Designed by S+Co, The King’s Head Theatre has been relocated from the back of the King’s Head pub on Upper Street in Islington to a purpose-built 200 seat venue at the adjacent Islington Square Development in north east London.

The works are all within the recently formed basement level space, split between floors -4 through to ground. The main auditorium, changing area, bar and public spaces are at levels -4 and -3 with ancillary facilities on the other floors and a box office facility at ground floor.

Thomas & Adamson joined the project back in mid-2016 when the team were approached for early-stage costings for a variety of proposals.
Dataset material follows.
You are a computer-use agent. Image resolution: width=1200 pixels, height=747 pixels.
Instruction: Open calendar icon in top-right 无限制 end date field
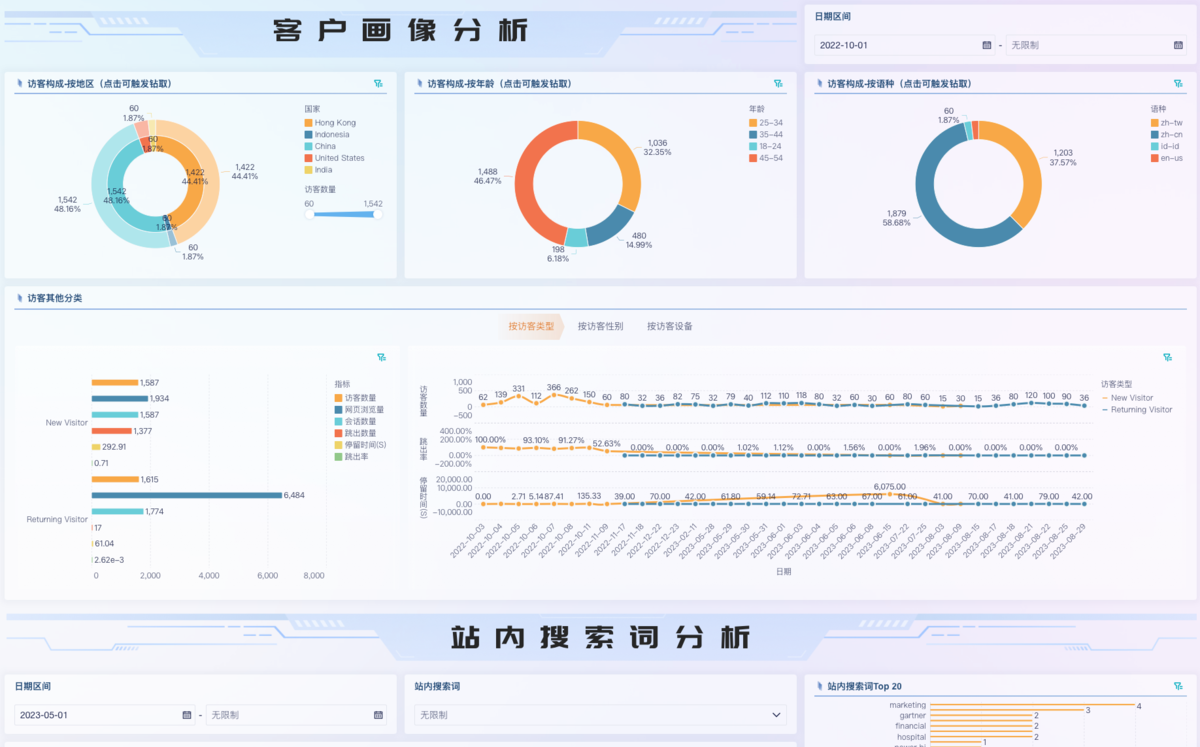(1178, 45)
While the journey has been a long one it is hardly unusual for an arts venue and exemplifies the challenges around arts funding.

However, the opportunity to work on the relocation of such an iconic venue proved a great motivator for the design team and in the period since 2016, they worked closely with the theatre’s project team and the design consultants to align the proposals with a funding model that is heavily reliant upon charitable donations.

Kings Head_Sectional perspective

The works are all within the recently formed basement level space, split between floors -4 through to ground

One of the biggest drivers on the project was flexibility. The client wanted a space that could be configured in as many ways as possible, which means there isn’t one stage – instead, the stage could be in multiple locations. Robustness was also a major consideration. “A theatre is a very hard-working space that is always changing”, explained Graham Currie, director at S+Co. “This meant all the furniture needed to be moveable, and fixing positions for stage set equipment, lighting, and gantries were required throughout the space.”

“The client’s brief was driven by budget,” added Andrew Devoy, director at Thomas & Adamson. ”They are a charity with limited resources, which meant we had to work within the budget constraints to deliver a functional space that could be configured to accommodate different types of performance. This meant a large amount of optioneering was undertaken to obtain the best value solutions. This included the omission of a secondary theatre space, simplification of finishes and reduction in the extent of the back of house space such as changing rooms and wardrobes”. 

The material specifications were chosen to be functional, keeping the focus on the performance rather than the space itself. Simple, painted finishes were chosen to permit potential upgrades in the future when further funding became available.

The aim was to accommodate 250 visitors in a wide variety of seating styles. S+Co developed seating proposals in 3D so that several seating variations could be tested in terms of sight lines. The design model was shared with acoustic consultant, Neill Woodger Acoustics (NWA), who provided their expertise and Rockwool’s acoustic panels were specified to work with each arrangement. Such a flexible layout meant acoustics were a big issue and the team worked closely with NWA and Rockwool to develop a solution. 

Cork flooring by the Colour Flooring Company was specified to front of house areas, partly to deal with acoustics, but also due to it being available in a super thin plank format, which helped with the limited ceiling heights in some areas.

“Flexible theatre lighting was needed, and Zero 88 and Robolight assisted with the design and layout of lighting bars and facilities panels,” added Currie.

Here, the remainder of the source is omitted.